§ **Provided data**
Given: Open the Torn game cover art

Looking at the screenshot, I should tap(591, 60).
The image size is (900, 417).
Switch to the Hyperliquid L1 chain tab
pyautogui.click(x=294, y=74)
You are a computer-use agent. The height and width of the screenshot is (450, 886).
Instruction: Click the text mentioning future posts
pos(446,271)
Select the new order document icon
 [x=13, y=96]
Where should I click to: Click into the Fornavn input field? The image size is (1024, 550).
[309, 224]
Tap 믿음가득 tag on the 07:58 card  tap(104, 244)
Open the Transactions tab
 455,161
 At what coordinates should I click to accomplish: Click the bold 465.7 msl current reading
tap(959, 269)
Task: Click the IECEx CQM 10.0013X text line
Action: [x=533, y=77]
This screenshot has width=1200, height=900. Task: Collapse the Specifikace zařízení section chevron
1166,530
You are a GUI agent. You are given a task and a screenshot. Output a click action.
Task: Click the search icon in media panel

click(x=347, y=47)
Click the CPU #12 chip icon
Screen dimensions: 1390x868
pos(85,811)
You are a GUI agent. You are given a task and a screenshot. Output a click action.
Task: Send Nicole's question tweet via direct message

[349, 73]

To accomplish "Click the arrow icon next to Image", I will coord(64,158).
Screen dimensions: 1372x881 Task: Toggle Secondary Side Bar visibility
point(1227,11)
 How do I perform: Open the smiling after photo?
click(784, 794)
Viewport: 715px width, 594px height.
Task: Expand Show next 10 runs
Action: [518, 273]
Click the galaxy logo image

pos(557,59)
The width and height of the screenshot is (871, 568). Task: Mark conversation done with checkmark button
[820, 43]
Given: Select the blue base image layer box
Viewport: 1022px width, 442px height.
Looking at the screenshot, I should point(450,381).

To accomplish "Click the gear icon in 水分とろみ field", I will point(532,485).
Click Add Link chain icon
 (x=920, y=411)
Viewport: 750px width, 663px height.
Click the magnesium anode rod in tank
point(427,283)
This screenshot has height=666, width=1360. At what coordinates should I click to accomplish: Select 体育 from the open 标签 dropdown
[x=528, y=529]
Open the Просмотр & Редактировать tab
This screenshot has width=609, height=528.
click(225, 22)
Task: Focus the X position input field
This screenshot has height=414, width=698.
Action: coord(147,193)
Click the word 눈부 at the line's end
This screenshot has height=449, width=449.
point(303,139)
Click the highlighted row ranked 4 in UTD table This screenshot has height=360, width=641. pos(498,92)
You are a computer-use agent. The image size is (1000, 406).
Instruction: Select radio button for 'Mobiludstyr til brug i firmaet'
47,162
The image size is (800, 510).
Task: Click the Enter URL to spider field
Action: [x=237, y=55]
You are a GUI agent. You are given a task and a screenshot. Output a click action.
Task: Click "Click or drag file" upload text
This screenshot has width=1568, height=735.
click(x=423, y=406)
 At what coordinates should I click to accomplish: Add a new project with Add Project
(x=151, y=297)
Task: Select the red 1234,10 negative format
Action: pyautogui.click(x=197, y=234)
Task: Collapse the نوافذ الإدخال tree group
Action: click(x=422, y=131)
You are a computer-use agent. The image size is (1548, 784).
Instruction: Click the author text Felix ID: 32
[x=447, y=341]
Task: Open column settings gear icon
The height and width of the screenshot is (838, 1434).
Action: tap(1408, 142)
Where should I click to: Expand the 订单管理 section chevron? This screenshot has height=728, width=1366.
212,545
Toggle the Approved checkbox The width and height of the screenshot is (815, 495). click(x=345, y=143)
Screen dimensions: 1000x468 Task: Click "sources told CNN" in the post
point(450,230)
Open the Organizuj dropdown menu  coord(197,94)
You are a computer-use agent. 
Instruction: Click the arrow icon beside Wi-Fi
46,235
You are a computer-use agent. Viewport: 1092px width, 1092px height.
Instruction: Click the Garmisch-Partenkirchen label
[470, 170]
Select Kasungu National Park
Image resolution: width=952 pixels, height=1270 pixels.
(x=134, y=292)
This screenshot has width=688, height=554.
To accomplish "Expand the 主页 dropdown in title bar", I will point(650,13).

§ **What you have to do**
Wherever a line of the listing above contains the string "gear", copy that line.

§ **Task output**
To accomplish "Click the gear icon in 水分とろみ field", I will point(532,485).
Task: Open column settings gear icon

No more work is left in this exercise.